Exercise-induced arterial hypoxaemia (EIAH) is characterized by a decrease in arterial oxygen tension and/or saturation during whole-body exercise, which may in part result from inadequate alveolar ventilation. However, the role of peripheral chemoresponsiveness in the development of EIAH is not well established. We hypothesized that those with the most severe EIAH would have an attenuated ventilatory response to hyperoxia and hypercapnia during exercise.

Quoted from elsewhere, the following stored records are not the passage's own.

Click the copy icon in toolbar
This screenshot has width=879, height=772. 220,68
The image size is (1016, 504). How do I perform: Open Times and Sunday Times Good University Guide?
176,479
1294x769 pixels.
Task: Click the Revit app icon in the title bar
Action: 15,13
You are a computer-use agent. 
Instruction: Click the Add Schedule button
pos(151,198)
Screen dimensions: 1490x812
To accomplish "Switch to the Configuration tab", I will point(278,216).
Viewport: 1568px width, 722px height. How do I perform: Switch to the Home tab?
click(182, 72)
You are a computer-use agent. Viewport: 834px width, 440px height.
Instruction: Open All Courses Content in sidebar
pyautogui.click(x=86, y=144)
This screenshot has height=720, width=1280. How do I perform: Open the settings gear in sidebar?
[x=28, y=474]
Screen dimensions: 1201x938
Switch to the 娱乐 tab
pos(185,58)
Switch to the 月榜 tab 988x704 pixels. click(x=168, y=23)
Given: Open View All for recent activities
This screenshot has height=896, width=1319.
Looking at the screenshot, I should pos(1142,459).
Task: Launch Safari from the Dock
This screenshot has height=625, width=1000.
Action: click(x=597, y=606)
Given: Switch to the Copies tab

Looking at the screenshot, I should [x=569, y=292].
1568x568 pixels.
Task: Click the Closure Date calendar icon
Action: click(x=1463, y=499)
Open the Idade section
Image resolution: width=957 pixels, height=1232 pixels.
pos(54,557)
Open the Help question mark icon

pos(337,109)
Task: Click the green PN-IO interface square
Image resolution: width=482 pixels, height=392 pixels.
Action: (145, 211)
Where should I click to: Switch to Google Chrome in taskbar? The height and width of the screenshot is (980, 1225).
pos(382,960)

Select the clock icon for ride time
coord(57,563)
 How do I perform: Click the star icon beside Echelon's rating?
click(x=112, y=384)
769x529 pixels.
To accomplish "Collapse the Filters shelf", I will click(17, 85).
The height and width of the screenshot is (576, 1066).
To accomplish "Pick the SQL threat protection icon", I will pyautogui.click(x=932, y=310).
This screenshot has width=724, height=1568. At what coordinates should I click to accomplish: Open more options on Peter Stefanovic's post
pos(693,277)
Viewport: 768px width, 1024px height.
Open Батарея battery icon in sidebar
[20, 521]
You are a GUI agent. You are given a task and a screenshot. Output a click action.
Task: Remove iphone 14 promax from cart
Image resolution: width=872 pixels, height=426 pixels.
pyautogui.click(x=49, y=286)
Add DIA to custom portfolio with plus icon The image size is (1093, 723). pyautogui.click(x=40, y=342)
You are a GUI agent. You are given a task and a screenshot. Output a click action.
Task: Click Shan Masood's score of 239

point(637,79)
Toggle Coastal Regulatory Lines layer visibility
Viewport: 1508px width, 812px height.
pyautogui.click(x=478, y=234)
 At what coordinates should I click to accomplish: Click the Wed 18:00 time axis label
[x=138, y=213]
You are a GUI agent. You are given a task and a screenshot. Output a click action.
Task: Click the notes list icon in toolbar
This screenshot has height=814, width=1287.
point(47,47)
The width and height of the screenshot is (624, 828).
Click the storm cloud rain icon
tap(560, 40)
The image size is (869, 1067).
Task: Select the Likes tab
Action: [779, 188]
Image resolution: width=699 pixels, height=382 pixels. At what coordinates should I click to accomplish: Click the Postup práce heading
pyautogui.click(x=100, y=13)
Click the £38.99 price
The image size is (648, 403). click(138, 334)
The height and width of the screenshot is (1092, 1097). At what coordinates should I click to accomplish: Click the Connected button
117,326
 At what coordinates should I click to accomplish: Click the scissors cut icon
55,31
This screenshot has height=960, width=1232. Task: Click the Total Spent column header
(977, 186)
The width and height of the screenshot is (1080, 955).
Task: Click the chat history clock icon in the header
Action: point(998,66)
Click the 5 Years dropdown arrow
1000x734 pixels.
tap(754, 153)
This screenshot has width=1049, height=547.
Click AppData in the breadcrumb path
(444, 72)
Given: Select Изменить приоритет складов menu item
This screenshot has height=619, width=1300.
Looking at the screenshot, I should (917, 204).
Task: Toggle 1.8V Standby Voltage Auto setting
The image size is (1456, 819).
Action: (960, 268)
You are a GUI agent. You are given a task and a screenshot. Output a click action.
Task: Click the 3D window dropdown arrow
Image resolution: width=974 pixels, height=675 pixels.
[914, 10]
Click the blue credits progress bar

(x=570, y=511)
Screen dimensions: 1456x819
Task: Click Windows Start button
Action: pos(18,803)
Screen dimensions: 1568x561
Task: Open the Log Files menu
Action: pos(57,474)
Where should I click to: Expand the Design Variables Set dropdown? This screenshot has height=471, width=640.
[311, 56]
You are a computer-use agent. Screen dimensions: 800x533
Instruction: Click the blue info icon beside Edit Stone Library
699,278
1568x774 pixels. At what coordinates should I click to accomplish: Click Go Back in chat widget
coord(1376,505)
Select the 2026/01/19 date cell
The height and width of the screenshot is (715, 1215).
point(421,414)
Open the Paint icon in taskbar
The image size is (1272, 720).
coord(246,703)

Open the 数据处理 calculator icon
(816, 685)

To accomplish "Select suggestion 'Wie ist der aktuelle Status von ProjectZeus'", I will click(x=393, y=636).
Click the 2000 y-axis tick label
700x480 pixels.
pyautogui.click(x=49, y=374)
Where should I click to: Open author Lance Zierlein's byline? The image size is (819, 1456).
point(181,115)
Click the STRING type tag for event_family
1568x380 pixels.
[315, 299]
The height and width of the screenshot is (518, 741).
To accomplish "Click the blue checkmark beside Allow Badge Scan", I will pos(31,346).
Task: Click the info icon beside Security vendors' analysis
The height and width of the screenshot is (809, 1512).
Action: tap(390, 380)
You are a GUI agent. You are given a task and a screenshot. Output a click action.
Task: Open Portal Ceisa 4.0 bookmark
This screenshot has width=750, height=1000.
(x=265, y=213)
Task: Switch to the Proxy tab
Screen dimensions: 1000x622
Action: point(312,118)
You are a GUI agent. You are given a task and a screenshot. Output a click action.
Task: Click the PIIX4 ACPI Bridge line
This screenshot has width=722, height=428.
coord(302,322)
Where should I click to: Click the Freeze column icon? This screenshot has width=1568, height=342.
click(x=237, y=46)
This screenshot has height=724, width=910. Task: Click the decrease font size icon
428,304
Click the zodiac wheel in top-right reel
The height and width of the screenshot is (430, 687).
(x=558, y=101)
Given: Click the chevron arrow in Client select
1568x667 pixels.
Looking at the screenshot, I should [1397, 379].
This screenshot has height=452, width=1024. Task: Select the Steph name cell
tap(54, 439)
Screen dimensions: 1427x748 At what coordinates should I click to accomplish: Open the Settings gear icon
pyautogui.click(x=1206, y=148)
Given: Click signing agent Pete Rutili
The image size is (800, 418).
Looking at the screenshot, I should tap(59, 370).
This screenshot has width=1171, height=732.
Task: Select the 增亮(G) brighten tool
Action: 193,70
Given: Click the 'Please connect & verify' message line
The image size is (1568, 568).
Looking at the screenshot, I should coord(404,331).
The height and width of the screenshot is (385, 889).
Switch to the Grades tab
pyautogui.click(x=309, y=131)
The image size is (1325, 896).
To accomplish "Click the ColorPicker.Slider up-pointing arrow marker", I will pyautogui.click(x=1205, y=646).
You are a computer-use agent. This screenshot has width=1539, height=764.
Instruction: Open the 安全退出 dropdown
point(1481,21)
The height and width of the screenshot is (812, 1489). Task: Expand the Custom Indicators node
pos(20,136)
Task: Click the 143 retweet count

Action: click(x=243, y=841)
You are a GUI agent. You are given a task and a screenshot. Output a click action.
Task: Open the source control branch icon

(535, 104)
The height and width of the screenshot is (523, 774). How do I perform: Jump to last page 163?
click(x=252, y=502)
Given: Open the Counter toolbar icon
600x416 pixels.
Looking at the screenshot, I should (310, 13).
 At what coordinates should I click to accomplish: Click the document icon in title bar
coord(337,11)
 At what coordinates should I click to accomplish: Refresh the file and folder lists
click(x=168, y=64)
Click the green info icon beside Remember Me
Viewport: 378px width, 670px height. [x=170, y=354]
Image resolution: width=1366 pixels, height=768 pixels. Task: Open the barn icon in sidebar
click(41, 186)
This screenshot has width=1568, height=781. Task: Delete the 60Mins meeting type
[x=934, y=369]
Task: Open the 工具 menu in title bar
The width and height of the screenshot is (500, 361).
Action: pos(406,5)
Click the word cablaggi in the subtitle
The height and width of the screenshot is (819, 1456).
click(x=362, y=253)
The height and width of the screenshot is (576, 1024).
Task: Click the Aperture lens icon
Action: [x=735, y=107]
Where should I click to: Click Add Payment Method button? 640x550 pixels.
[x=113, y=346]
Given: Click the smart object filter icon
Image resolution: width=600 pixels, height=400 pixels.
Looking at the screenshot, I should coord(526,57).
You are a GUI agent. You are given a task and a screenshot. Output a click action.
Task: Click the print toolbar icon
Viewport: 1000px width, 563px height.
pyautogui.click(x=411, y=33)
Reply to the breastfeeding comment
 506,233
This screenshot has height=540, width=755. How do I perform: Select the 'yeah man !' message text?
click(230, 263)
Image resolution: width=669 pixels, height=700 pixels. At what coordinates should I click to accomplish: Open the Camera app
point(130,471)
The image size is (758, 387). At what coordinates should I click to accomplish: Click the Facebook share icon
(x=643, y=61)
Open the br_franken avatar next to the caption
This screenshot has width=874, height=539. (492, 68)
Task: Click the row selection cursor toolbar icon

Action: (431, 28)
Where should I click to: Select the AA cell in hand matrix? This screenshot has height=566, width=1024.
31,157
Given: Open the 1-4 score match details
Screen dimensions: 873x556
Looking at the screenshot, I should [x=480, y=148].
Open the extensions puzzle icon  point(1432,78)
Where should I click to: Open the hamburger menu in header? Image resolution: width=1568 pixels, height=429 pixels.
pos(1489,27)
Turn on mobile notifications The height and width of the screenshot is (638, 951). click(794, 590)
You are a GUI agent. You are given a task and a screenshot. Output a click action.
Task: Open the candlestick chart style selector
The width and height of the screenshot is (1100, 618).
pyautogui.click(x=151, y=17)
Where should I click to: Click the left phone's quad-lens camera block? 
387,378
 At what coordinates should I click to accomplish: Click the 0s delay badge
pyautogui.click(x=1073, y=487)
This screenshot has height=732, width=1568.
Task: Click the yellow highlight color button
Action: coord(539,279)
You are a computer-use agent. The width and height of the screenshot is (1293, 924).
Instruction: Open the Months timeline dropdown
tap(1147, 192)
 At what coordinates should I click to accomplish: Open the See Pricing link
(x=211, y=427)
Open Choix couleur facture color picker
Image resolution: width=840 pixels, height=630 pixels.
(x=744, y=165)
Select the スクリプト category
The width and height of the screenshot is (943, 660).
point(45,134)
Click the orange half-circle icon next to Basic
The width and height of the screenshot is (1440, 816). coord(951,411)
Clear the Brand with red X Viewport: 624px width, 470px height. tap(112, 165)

To evaluate this, on separate days, we measured ventilatory sensitivity to hyperoxia and separately hypercapnia at rest and during three different exercise intensities (25, 50% of V ̇ O 2 max and ventilatory threshold (∼67% of V ̇ O 2 max )) in 12 males cyclists ( V ̇ O 2 max  = 66.6 ± 4.7 ml kg-1  min-1 ). Subjects were divided into two groups based on their end-exercise arterial oxygen saturation (ear oximetry, S p O 2 ): a normal oxyhaemoglobin saturation group (NOS, S p O 2  = 93.4 ± 0.4%, n = 5) and a low oxyhaemoglobin saturation group (LOS, S p O 2  = 89.9 ± 0.9%, n = 7). There was no difference in V ̇ O 2 max (66.4 ± 2.9 vs. 66.8 ± 6.0 ml kg-1  min-1 , respectively, P = 0.9), peak ventilation during maximal exercise (182 ± 15 vs. 197 ± 32 l min-1 , respectively, P = 0.36) or ventilatory response to hyperoxia (P = 0.98) at any exercise intensity between NOS and LOS groups. However, those in the LOS group had a significantly lower ventilatory response to hypercapnia (P = 0.004, (η2  = 0.18). There was also a significant relationship between the mean hypercapnic response and end-exercise S p O 2 (r = 0.75, P = 0.009) but not between the mean hyperoxic response and end-exercise S p O 2 (r = 0.21, P = 0.51). A blunted hypercapnic ventilatory response may contribute to EIAH in highly trained men due to a failure to increase ventilation sufficiently to offset exercise-induced gas exchange impairments.